== Goal of the exercise ==
The entries below should be set down again exactly, with every picture left out.

Pixel coordinate grounding data

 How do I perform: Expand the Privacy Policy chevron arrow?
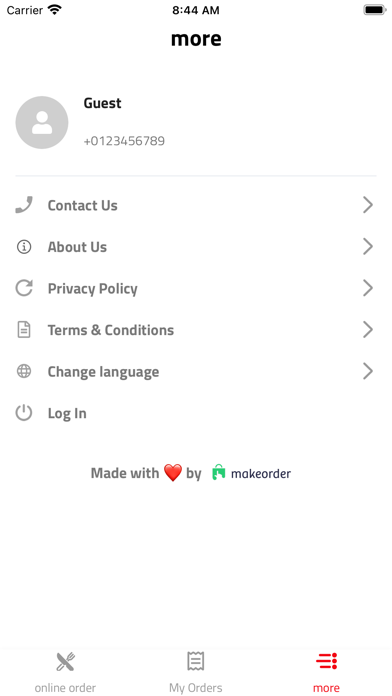(x=368, y=288)
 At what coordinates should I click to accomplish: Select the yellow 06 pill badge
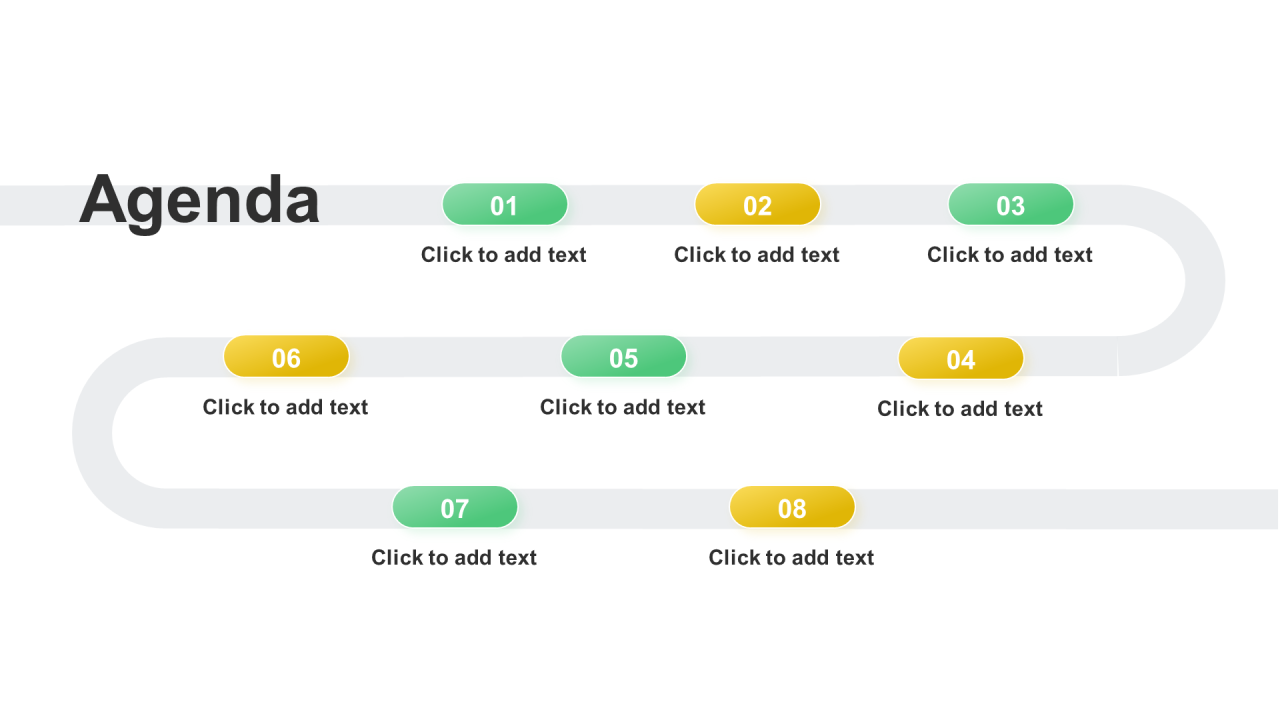click(286, 357)
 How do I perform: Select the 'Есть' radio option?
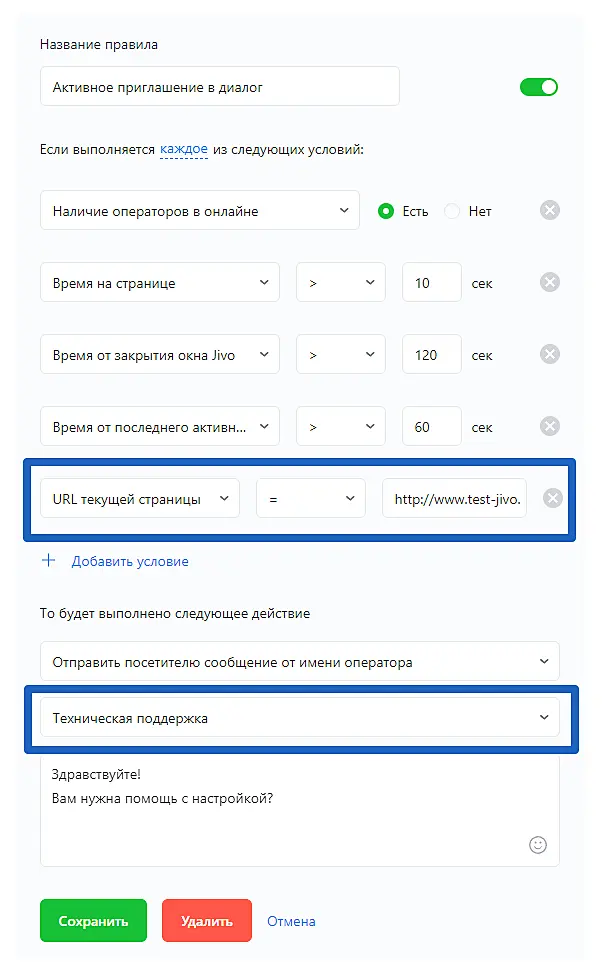tap(386, 211)
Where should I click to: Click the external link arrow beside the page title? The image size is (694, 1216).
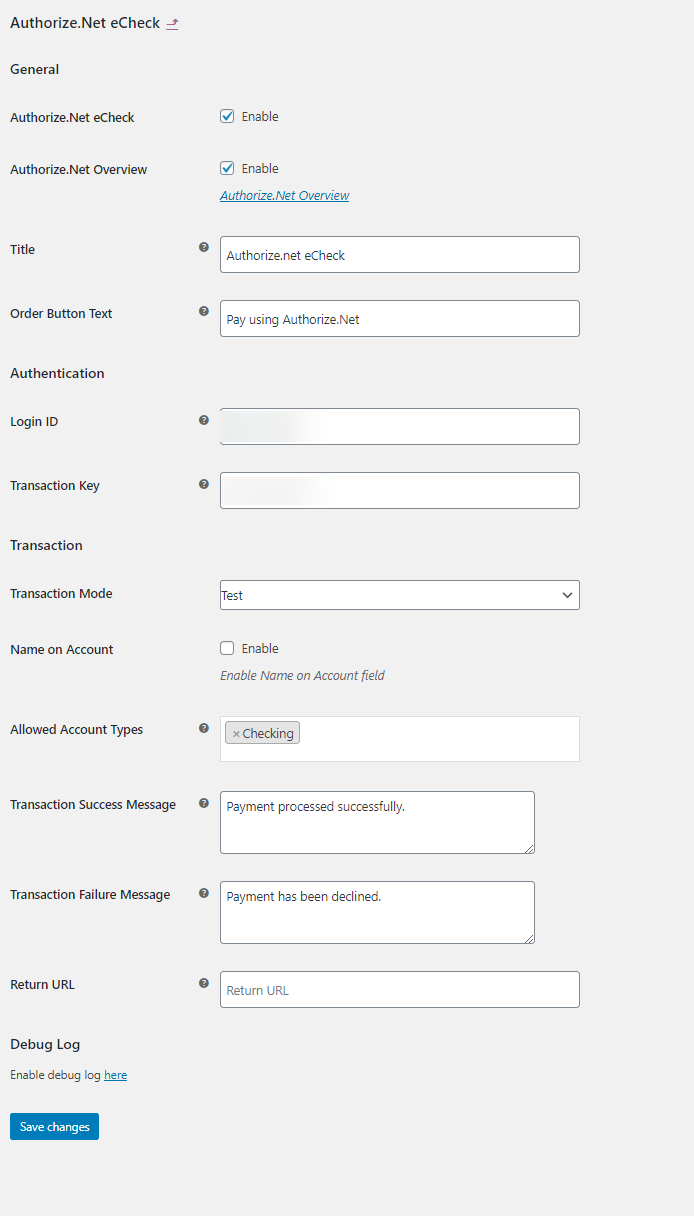171,22
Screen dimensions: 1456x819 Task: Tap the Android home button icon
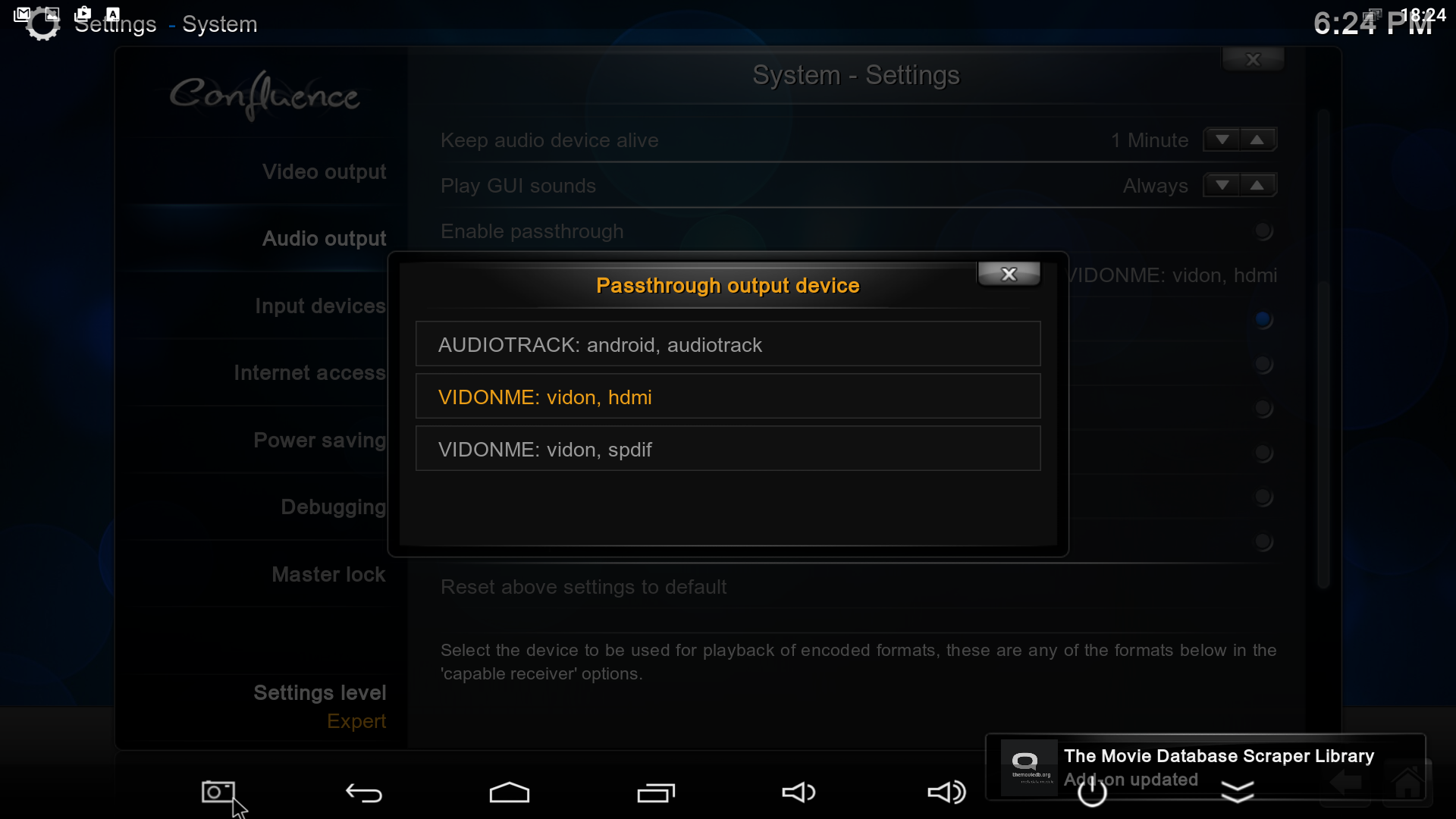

== Exercise output ==
 How do I perform: Expand the Privacy Policy chevron arrow?
(x=368, y=288)
 At what coordinates should I click to accomplish: Select the yellow 06 pill badge
click(286, 357)
 How do I perform: Select the 'Есть' radio option?
tap(386, 211)
Where should I click to: Click the external link arrow beside the page title? The image size is (694, 1216).
171,22
Screen dimensions: 1456x819 Task: Tap the Android home button icon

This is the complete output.